### AIM OF THE TASK
Copy the Apollo 13 film review between "Friday June 30, 1995" and "the Starship Enterprise.", inclusive, substituting "crew members" for each occurrence of "astronauts".

### DOCUMENT EXTRACT
Friday June 30, 1995
Apollo 13 (the mission, not the movie) was the space flight no one cared about. Men had been sent to the moon before and presumably would be again. When its trio of astronauts transmitted television pictures back to Earth, the networks couldn't be bothered to broadcast them live. But, two days-plus into the journey, a handful of words changed everything.
"OK, Houston, we've had a problem," astronaut Jim Lovell radioed to Mission Control, and with that sentence the most attenuated emergency in manned space flight history began: three men in a dying ship 200,000 miles from home needing to survive for 100 hours to preserve any chance of returning. It almost sounds like an entry in the captain's log of the Starship Enterprise.
The story of that struggle involves as much courage and skill as anything the space program offered. Reading both "Lost Moon," Lovell and Jeffrey Kluger's book about that benighted flight, and "A Man on the Moon," Andrew Chaikin's excellent examination of the entire Apollo project, underlines why, as Chaikin relates, President Richard M. Nixon resisted pressure to cancel the Apollo series: "The moon program held magic for Nixon for one reason: He liked heroes. . . . It was good for the nation, Nixon believed, to have heroes."
"Apollo 13," directed by Ron Howard from a script by William Broyles Jr. and Al Reinert based on Lovell's book, is certainly a movie of which the late President would have approved. There is no revisionism here, none of the kind of bemused tweaking Tom Wolfe gave the space program in "The Right Stuff." This film is wall-to-wall with straight-arrow, manly types like Lovell, inevitably played by Tom Hanks, who are such wholesome heroes that it's something of a shock to remember that all this took place in 1970, not the 1950s of "Father Knows Best."
Ron Howard, the master of Opie-Vision, is certainly well-suited to the kind of sentimental, middle-of-the-road filmmaking of which "Apollo 13" is the epitome. And because the material to a certain extent cries out for this kind of worshipful treatment, the picture stands as Howard's most impressive to date. As noted, genuine courage was involved, and Howard is effective at putting the tension and bravery of that mission on screen.

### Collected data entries
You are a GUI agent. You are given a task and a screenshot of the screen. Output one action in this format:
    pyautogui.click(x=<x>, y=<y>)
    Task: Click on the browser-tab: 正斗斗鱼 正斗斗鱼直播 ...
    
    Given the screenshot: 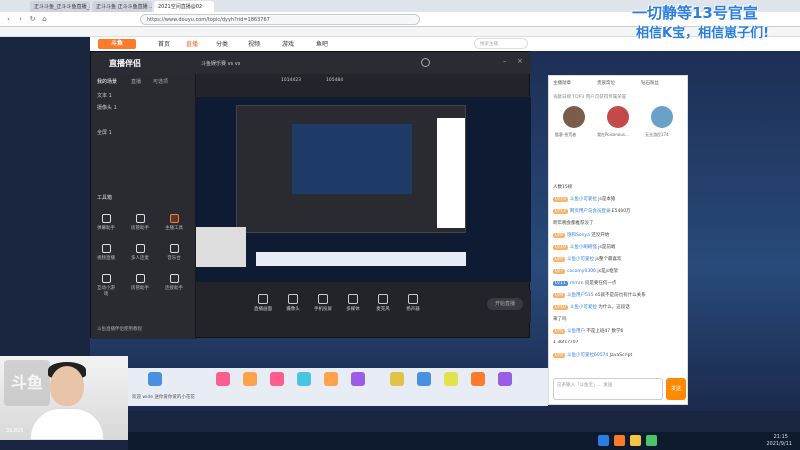 What is the action you would take?
    pyautogui.click(x=122, y=6)
    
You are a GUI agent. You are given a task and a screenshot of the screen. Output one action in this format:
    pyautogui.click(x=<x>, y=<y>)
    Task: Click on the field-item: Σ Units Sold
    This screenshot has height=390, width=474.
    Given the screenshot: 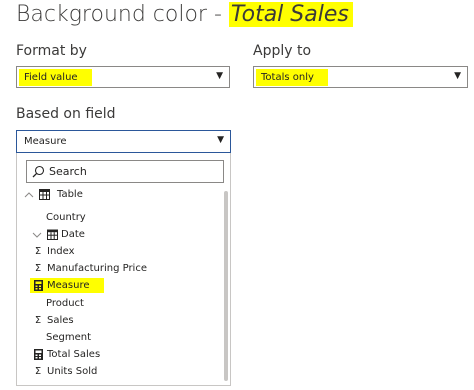 What is the action you would take?
    pyautogui.click(x=65, y=372)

### FINISHED EXERCISE
Friday June 30, 1995
Apollo 13 (the mission, not the movie) was the space flight no one cared about. Men had been sent to the moon before and presumably would be again. When its trio of crew members transmitted television pictures back to Earth, the networks couldn't be bothered to broadcast them live. But, two days-plus into the journey, a handful of words changed everything.
"OK, Houston, we've had a problem," astronaut Jim Lovell radioed to Mission Control, and with that sentence the most attenuated emergency in manned space flight history began: three men in a dying ship 200,000 miles from home needing to survive for 100 hours to preserve any chance of returning. It almost sounds like an entry in the captain's log of the Starship Enterprise.